Oligui Nguema à la diaspora : soyez la cheville ouvrière du Gabon nouveau
Au Complexe Les Pyramides à Paris, le chef de l'État a demandé aux Gabonais de l'étranger d'investir leur expertise dans la refondation du pays.
Ce mardi 21 juillet, Brice Clotaire Oligui Nguema a rencontré la diaspora gabonaise à Paris, dans le cadre de sa visite d'État en France. Devant une salle comble, le Président a défendu les réformes de la Cinquième République et appelé les Gabonais établis à l'étranger à devenir des acteurs concrets de la transformation nationale.

Le Complexe Les Pyramides, dans le nord de Paris, n'avait sans doute jamais accueilli une telle affluence de compatriotes venus d'ailleurs. Ce mardi 21 juillet, Gabonais de toutes générations s'y sont retrouvés pour écouter, en présence de la Première Dame Zita Oligui Nguema, un chef de l'État visiblement décidé à ne pas se contenter d'un discours de courtoisie.
Un bilan de réformes assumé devant l'auditoire
Brice Clotaire Oligui Nguema a consacré une large partie de son intervention à défendre l'architecture institutionnelle mise en place depuis l'avènement de la Cinquième République. Loin d'éluder les interrogations, le Président a détaillé, selon nos informations, les grandes lignes des réformes engagées, présentées comme la charpente d'un Gabon qui cherche à tourner une page de son histoire.
Ce passage en revue s'adressait à un public particulier : celui qui, depuis l'étranger, observe le pays à distance mais reste directement concerné par son avenir. La diaspora gabonaise, souvent qualifiée de force silencieuse, était invitée à sortir de cette réserve.
L'appel à l'engagement concret
Le message central de la rencontre tenait en une conviction : la reconstruction du Gabon ne se fera pas sans l'apport de ceux qui vivent hors de ses frontières. Le chef de l'État a insisté sur trois leviers que la diaspora peut actionner, selon les échanges rapportés : l'expertise professionnelle, les investissements et l'engagement citoyen.

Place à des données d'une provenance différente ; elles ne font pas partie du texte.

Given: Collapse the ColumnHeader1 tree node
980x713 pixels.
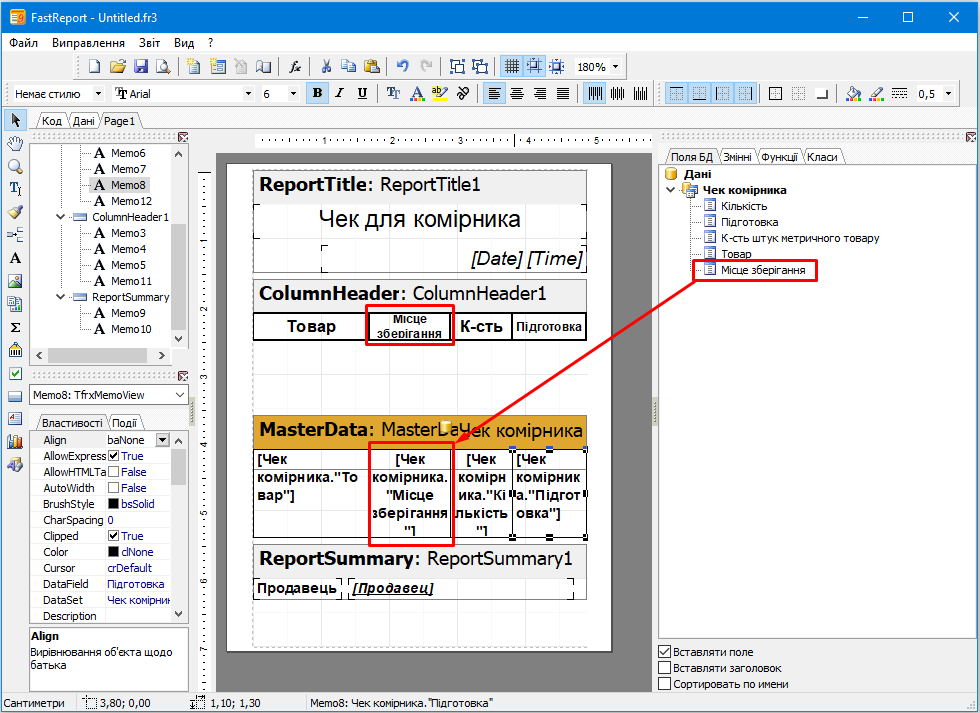Looking at the screenshot, I should (x=63, y=217).
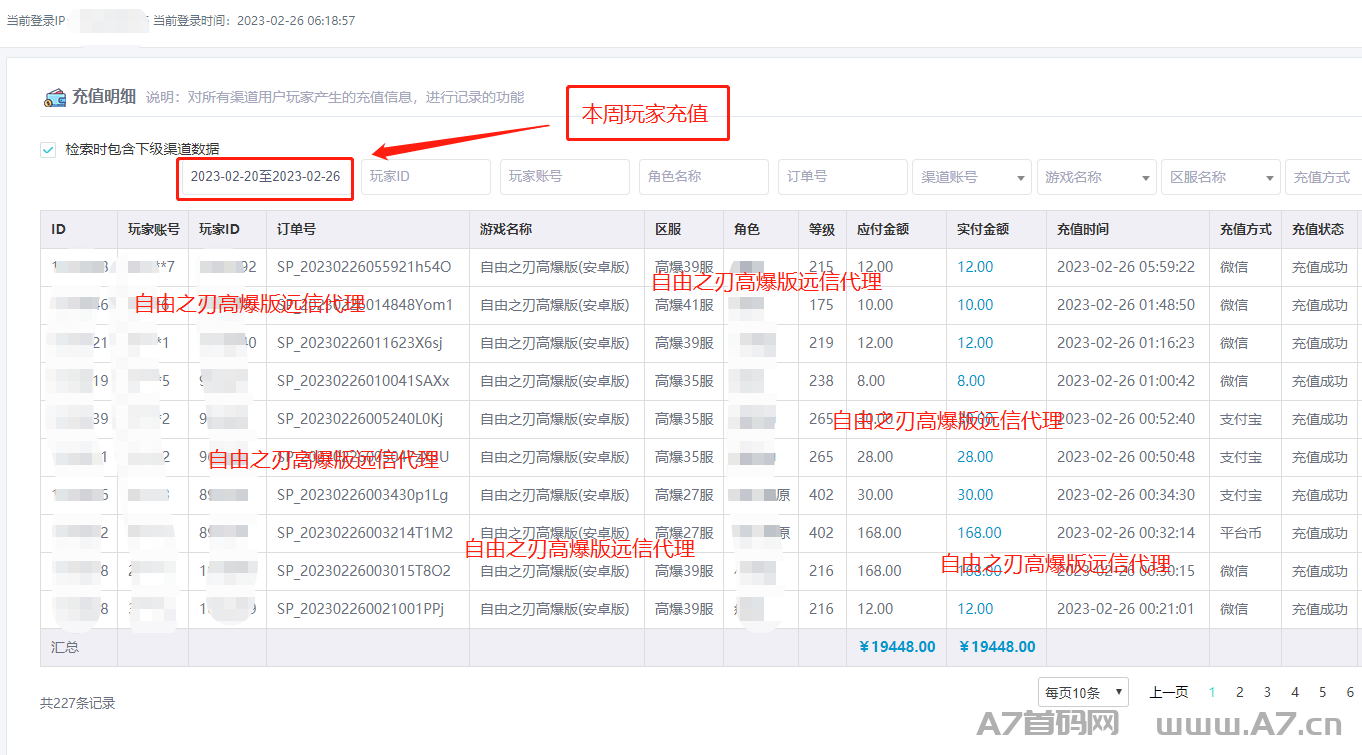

Cette sollicitation n'est pas une nouveauté dans le discours des autorités gabonaises, mais elle prend un relief particulier venant d'un Président qui multiplie les visites d'État depuis son investiture. Elle traduit une volonté affichée de transformer une communauté dispersée en relais actif des politiques publiques, qu'il s'agisse de transfert de compétences vers les administrations ou de projets d'investissement dans des secteurs porteurs.
Ce que cela signifie pour le pays
Pour les Gabonais restés au pays, cette rencontre parisienne n'est pas qu'une image protocolaire. Si les intentions annoncées se traduisent en mécanismes concrets, ce sont potentiellement des compétences pointues, accumulées à l'étranger dans l'ingénierie, la santé ou la finance, qui pourraient irriguer des administrations et des entreprises en quête de renouveau.
Reste à voir comment cet appel se traduira sur le terrain : quels dispositifs d'accueil, quelles incitations à l'investissement, quel accompagnement pour ceux qui souhaiteraient revenir contribuer directement. La visite d'État se poursuit en France, et d'autres annonces pourraient venir préciser ce cadre dans les prochains jours.